• **What is needed**: The output is the line containing "At what coordinates" plus every later line down to the end of the listing below, copied exactly. No pictures belong in it.

--- Input data Enclosed Below ---

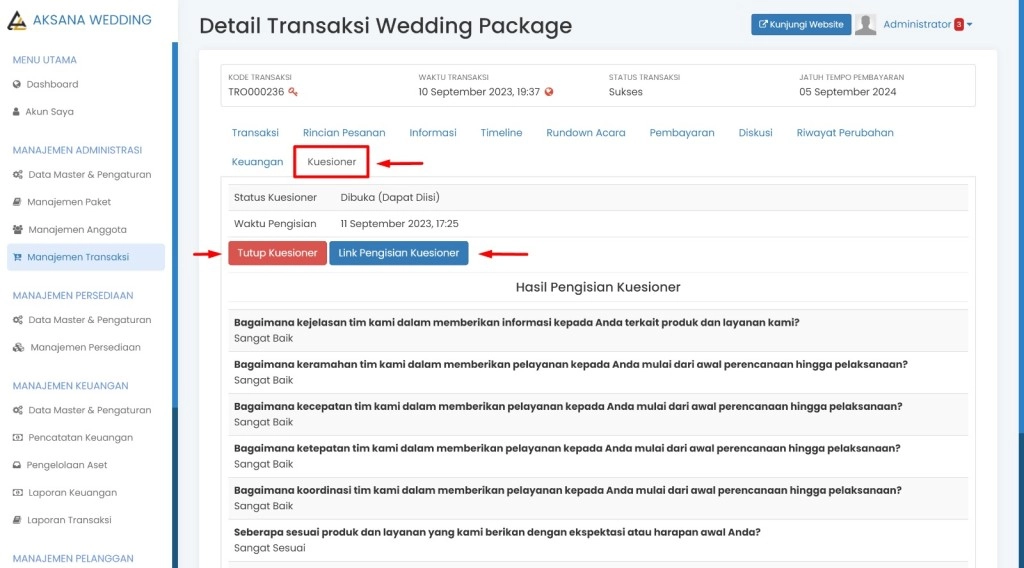
Task: Go to Manajemen Anggota
Action: 77,230
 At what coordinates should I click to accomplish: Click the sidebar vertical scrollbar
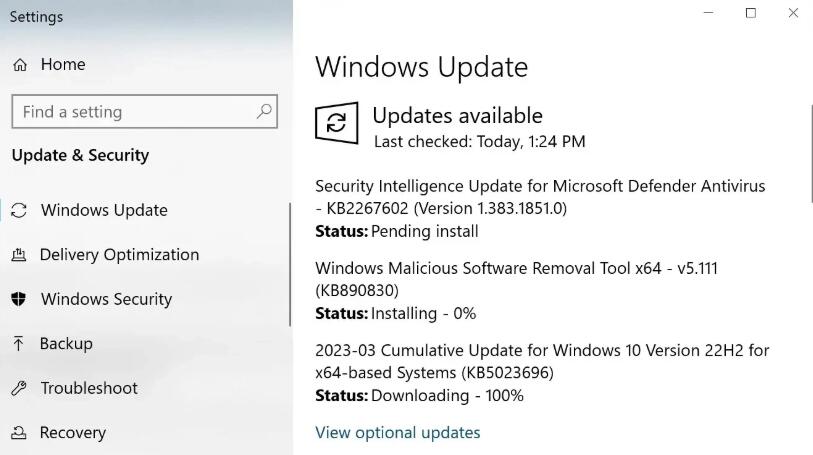coord(290,265)
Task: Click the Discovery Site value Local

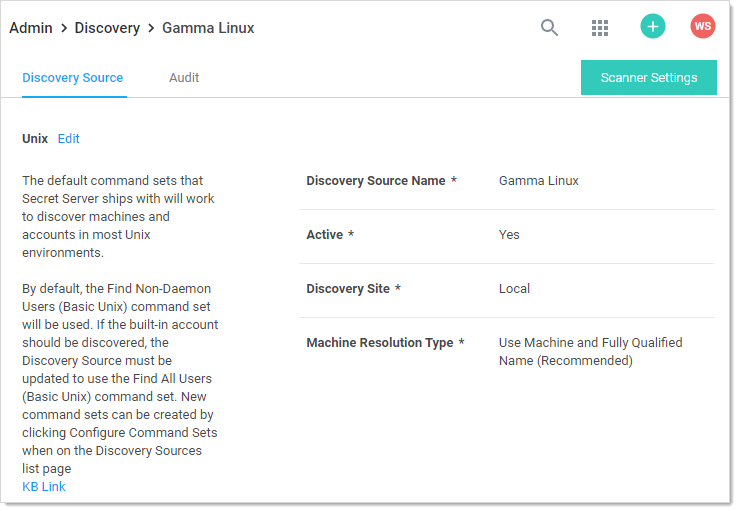Action: pos(514,289)
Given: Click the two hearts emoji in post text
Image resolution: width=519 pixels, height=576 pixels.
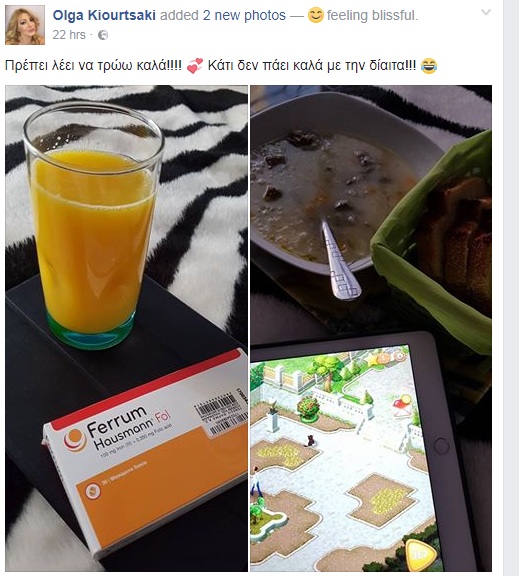Looking at the screenshot, I should 195,66.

--- End of Enclosed Input data ---

• **Result**:
 At what coordinates should I click to accomplish: Click the sidebar vertical scrollbar
coord(290,265)
Task: Click the Discovery Site value Local

Action: pos(514,289)
Given: Click the two hearts emoji in post text
Image resolution: width=519 pixels, height=576 pixels.
Looking at the screenshot, I should 195,66.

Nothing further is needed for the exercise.